Anyway, I became aware of “David from Highland” when I was tagged in a tweet by some rando opining on the subject: “Racist @utahjazz bowing to the mob. … Utah Jazz should be SUED for DISCRIMINATION.”
And so many people — so many — agreed with this sentiment.
“So what’s this got to do with college scholarships and denying white kids equal access, though?” some people are still asking.
Maybe you haven’t gotten the picture quite yet? That it’s people of color in this country who have faced institutional hurdles to equity?
No, that doesn’t move you? You just wanna know why poor white kids can’t get a fair shake, too?
Well, while a Jazz spokesman said the team had no official response to the controversy, he added that the team would defer to its original announcement about the purpose of the program.
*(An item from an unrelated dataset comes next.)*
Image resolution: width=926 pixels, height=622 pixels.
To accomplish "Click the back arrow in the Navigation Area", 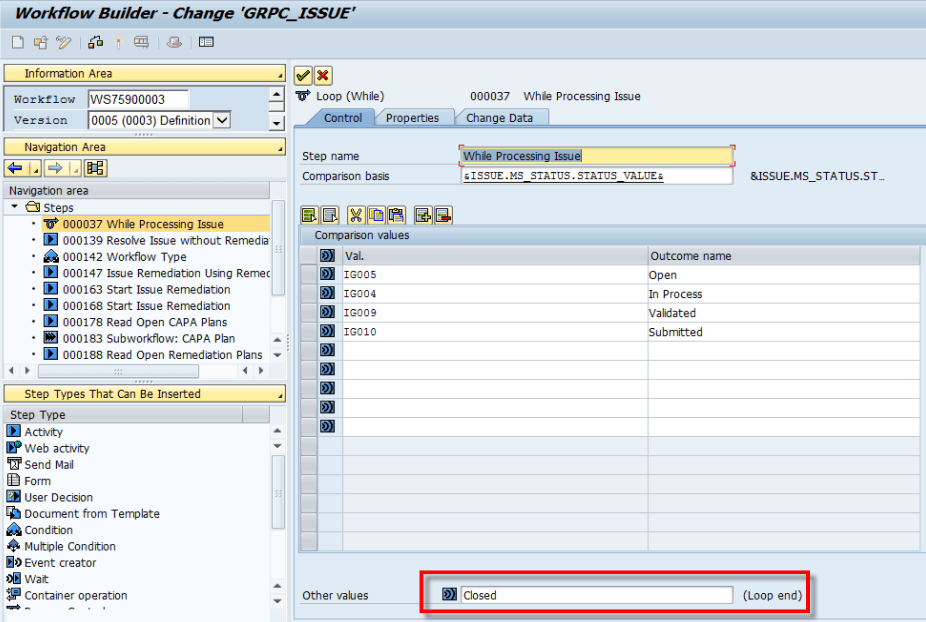I will coord(15,168).
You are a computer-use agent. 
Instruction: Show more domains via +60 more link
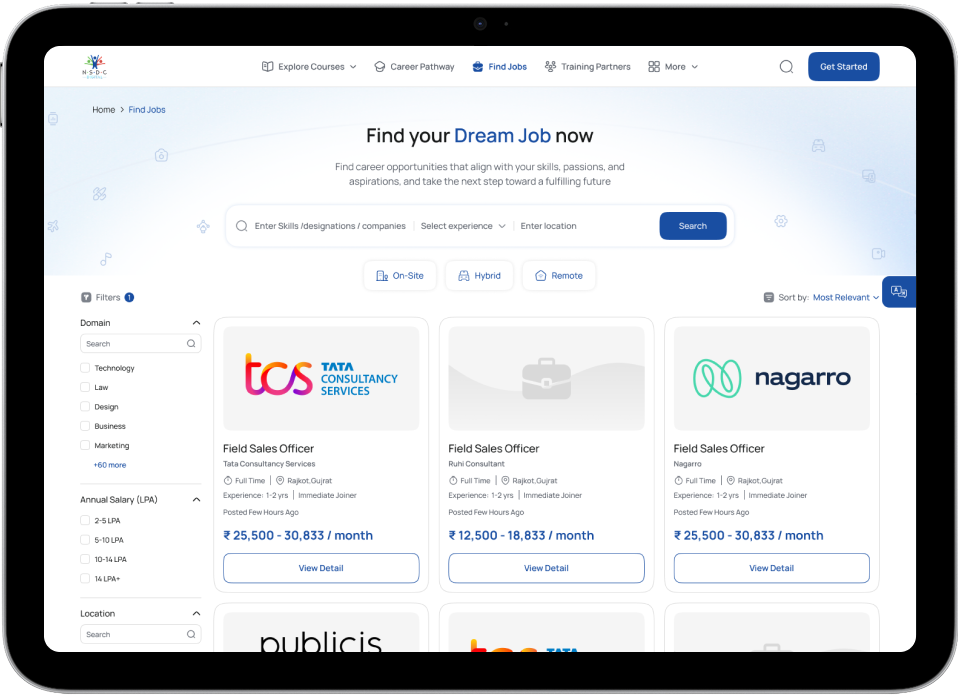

Let’s specifically focus on the part where they cited research from the U.S. Department of Agriculture’s Economic Research Service in explaining exactly why they’re giving the scholarships to non-white students:
“People of color are underrepresented in the classroom and workforce relative to the rest of the population, with Black and African American, Hispanic and Latinx, and Native American and Alaska Native groups remaining half as likely as their white peers to have a bachelor’s degree or higher and having higher unemployment rates than their white counterparts. The goal of the award is to help directly address these gaps by providing scholarships to students of color who have historically received fewer resources and less support.”
So, no, it’s not that the Utah Jazz don’t want poor white kids to have the ability to go to college. It’s that, in 20-freaking-21, people of color in this country are still feeling the ramifications of years and decades and centuries of oppression, to the point that they lag far behind in educational opportunity.
So, you wanna complain to me about white people being discriminated against here? In the words of Deborah Kingwood, Jazz forward Royce O’Neale’s mother, “Miss me with that.”